• _GIVEN INFORMATION_:
- Opening Delimiter -

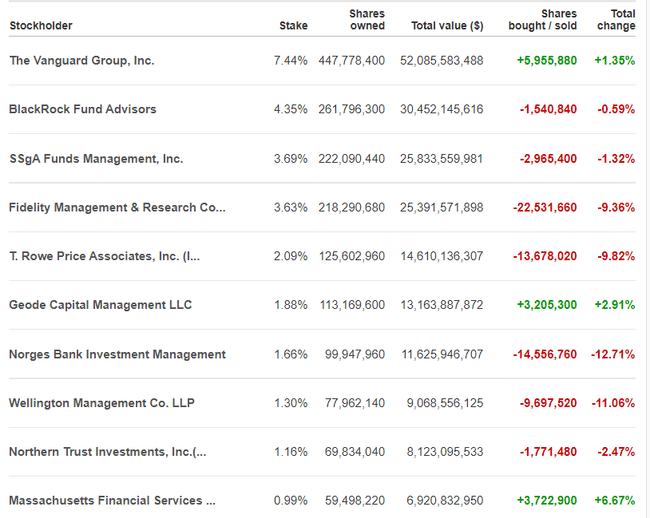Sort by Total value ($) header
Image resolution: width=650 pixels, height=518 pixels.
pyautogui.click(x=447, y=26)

- Closing Delimiter -
- Opening Delimiter -

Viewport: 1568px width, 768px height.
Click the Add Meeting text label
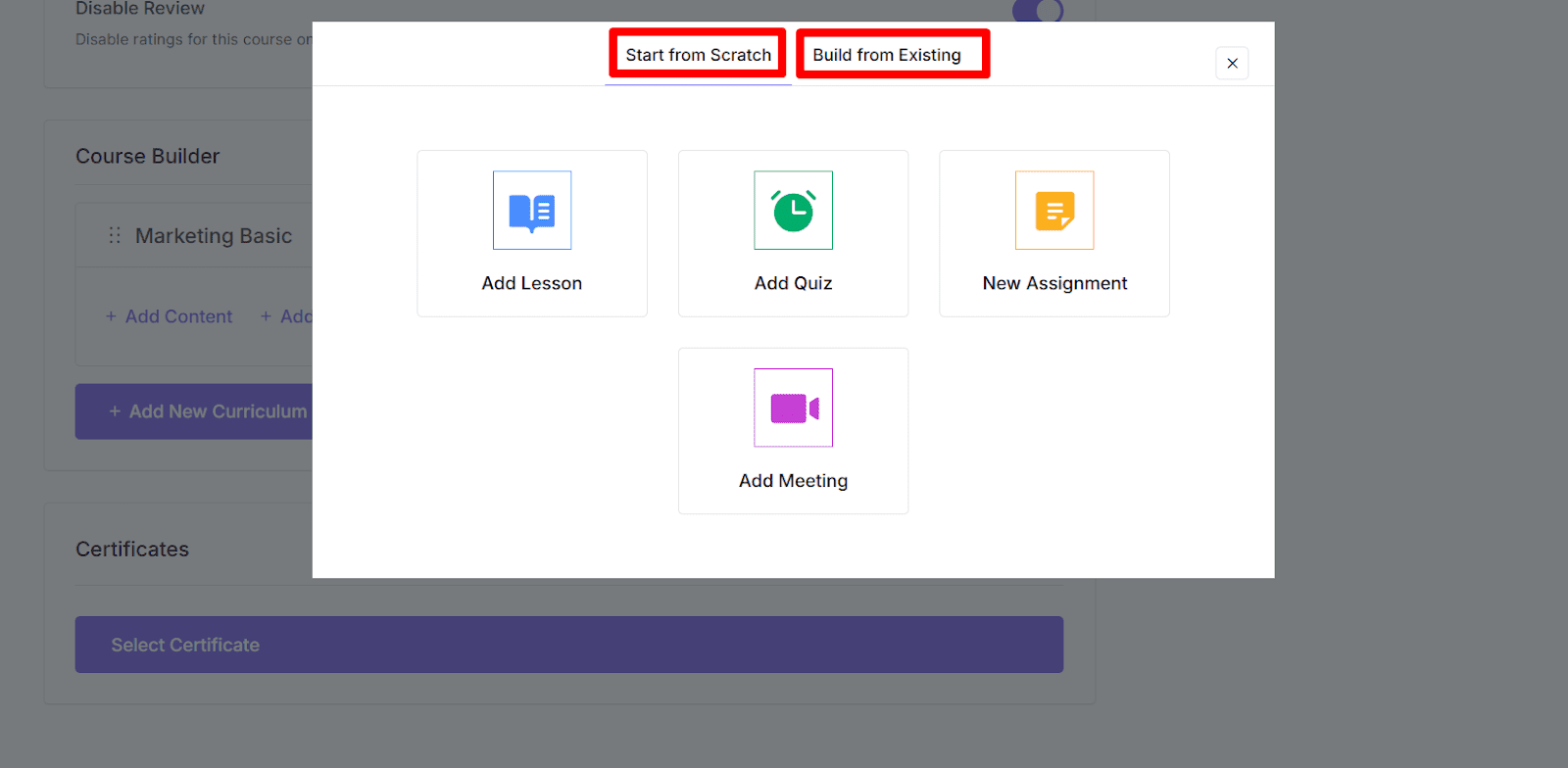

- Closing Delimiter -

• _TASK BRIEF_: Look above for the line with "Viewport: 1568px width, 768px height."; retype exactly that line, every line after it up to the line with "Click the Add Meeting text label", and that line too, nothing else.

• _WRITTEN SOLUTION_:
Viewport: 1568px width, 768px height.
Click the Add Meeting text label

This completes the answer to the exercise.